2011; American Association for Cancer Research; Volume: 72; Issue: 1 Linguagem: Inglês

10.1158/0008-5472.can-11-1976

1538-7445

Damian McCartan, Jarlath Bolger, Ailís Fagan, Christopher M. Byrne, Hao Yuan, Li Qin, Marie McIlroy, Jianming Xu, Arnold D. Hill, Peadar Ó Gaora, Leonie S. Young,

Estrogen and related hormone effects

The development of breast cancer resistance to endocrine therapy results from an increase in cellular plasticity that permits the emergence of a hormone-independent tumor. The steroid coactivator protein SRC-1, through interactions with developmental proteins and other nonsteroidal transcription factors, drives this tumor adaptability.
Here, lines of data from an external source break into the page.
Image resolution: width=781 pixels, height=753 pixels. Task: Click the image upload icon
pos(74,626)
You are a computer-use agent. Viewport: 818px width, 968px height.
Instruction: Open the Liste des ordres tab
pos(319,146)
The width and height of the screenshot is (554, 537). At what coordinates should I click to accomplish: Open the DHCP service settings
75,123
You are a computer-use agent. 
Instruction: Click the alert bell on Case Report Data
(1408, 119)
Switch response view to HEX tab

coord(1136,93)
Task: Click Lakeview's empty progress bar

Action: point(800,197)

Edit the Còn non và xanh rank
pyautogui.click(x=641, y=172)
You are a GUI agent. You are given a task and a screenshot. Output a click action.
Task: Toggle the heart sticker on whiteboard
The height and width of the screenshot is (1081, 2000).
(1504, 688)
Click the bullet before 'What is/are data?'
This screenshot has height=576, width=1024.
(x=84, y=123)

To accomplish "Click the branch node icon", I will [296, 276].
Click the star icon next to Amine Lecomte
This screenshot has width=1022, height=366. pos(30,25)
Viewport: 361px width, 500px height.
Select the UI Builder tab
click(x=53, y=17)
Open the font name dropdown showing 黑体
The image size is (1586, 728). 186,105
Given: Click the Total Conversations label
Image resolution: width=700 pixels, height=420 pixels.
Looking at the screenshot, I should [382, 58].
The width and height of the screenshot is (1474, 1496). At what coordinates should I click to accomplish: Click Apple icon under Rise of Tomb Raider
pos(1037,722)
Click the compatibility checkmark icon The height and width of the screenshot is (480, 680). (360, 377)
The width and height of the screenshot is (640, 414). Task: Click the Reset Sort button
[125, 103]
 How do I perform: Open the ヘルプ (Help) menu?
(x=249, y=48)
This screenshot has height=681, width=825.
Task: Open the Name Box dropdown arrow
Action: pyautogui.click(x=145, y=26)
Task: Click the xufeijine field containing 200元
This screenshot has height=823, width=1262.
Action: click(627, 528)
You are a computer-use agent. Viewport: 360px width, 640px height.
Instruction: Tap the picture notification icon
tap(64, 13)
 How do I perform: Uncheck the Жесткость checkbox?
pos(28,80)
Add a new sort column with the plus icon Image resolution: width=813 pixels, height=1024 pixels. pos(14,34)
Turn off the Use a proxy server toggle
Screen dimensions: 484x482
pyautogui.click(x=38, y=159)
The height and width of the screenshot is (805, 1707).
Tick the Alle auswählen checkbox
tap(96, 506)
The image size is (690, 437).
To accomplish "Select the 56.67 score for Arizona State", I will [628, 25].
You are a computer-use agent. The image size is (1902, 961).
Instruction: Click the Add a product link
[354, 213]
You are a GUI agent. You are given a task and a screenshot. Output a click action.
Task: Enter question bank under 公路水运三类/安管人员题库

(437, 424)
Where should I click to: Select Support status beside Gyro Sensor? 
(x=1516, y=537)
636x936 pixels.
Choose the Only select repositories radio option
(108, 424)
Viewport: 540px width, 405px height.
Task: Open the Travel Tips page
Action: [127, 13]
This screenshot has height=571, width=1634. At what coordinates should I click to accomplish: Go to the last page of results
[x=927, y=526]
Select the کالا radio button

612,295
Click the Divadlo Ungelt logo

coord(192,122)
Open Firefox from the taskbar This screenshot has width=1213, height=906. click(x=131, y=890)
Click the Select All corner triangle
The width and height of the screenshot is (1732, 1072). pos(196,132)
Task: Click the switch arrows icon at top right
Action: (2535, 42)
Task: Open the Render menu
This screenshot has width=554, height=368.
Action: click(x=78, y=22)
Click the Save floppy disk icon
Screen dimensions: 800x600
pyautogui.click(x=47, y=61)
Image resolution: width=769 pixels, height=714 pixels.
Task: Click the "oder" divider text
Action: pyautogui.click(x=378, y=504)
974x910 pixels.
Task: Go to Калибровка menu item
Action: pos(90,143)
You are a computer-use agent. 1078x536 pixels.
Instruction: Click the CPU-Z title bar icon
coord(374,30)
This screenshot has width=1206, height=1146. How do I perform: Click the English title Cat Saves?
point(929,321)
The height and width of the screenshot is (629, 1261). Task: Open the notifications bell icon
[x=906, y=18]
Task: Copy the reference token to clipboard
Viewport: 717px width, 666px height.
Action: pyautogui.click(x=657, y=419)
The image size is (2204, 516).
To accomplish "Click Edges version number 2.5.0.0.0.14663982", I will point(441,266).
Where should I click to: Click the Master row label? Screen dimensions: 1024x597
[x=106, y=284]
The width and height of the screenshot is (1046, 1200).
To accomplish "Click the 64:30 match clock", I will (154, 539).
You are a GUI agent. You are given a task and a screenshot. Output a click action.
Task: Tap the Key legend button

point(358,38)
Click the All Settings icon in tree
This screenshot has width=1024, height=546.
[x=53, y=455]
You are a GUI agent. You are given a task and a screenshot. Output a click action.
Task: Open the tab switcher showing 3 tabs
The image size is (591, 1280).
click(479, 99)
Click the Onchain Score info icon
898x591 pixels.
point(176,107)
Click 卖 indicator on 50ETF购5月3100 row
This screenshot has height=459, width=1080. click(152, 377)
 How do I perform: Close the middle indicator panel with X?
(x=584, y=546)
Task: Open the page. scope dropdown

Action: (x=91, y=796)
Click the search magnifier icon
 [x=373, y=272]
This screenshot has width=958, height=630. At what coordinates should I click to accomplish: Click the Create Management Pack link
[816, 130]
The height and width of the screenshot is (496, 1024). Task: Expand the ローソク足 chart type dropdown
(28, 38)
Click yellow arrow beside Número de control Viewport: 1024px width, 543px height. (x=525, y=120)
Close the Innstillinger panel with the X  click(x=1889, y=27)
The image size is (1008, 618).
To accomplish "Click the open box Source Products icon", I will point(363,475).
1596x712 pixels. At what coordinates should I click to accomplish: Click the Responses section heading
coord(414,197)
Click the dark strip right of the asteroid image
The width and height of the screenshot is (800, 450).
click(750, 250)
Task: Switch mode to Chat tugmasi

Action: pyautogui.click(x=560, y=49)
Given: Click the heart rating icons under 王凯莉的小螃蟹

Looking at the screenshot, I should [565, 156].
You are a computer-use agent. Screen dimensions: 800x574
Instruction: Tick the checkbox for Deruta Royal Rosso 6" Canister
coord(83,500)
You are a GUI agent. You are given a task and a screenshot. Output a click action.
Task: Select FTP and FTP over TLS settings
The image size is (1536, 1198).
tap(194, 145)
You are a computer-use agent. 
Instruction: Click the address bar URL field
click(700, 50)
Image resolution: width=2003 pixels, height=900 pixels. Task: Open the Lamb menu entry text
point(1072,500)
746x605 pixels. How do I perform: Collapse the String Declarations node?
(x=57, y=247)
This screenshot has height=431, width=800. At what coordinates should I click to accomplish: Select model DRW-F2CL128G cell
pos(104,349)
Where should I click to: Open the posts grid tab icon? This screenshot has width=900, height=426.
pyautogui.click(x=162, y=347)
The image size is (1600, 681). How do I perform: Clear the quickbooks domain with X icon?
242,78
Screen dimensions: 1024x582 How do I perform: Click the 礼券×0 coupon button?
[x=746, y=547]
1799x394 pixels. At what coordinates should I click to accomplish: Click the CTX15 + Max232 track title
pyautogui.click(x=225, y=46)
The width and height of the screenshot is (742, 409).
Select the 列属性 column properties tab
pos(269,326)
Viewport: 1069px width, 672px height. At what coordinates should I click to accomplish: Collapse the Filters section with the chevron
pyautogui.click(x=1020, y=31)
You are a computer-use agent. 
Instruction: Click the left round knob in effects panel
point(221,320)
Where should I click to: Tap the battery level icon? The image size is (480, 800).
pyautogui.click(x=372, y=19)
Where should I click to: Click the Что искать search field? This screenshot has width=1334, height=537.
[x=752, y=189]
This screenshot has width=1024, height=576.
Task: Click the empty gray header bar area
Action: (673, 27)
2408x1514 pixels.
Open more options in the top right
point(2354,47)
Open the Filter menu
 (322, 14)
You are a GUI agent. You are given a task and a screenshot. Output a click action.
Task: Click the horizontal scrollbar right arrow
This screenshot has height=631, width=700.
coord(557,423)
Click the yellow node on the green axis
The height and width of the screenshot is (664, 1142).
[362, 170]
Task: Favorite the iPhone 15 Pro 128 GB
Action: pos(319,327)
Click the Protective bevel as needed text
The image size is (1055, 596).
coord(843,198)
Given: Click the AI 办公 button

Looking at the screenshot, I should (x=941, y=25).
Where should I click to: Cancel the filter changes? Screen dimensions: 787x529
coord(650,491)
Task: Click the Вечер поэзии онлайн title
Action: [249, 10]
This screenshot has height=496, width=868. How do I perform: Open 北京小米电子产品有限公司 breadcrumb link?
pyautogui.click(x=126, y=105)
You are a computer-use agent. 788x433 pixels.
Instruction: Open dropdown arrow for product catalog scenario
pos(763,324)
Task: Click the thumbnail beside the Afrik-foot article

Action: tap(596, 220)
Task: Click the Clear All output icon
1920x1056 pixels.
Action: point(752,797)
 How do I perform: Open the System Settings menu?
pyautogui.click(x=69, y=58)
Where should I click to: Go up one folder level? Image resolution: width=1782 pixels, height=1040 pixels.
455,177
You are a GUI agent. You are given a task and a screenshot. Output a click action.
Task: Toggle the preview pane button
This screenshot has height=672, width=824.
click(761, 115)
In this discovery study, we identified ADAM22, a non-protease member of the ADAM family of disintegrins, as a direct estrogen receptor (ER)-independent target of SRC-1. We confirmed SRC-1 as a regulator of ADAM22 by molecular, cellular, and in vivo studies. ADAM22 functioned in cellular migration and differentiation, and its levels were increased in endocrine resistant-tumors compared with endocrine-sensitive tumors in mouse xenograft models of human breast cancer. Clinically, ADAM22 was found to serve as an independent predictor of poor disease-free survival. Taken together, our findings suggest that SRC-1 switches steroid-responsive tumors to a steroid-resistant state in which the SRC-1 target gene ADAM22 has a critical role, suggesting this molecule as a prognostic and therapeutic drug target that could help improve the treatment of endocrine-resistant breast cancer.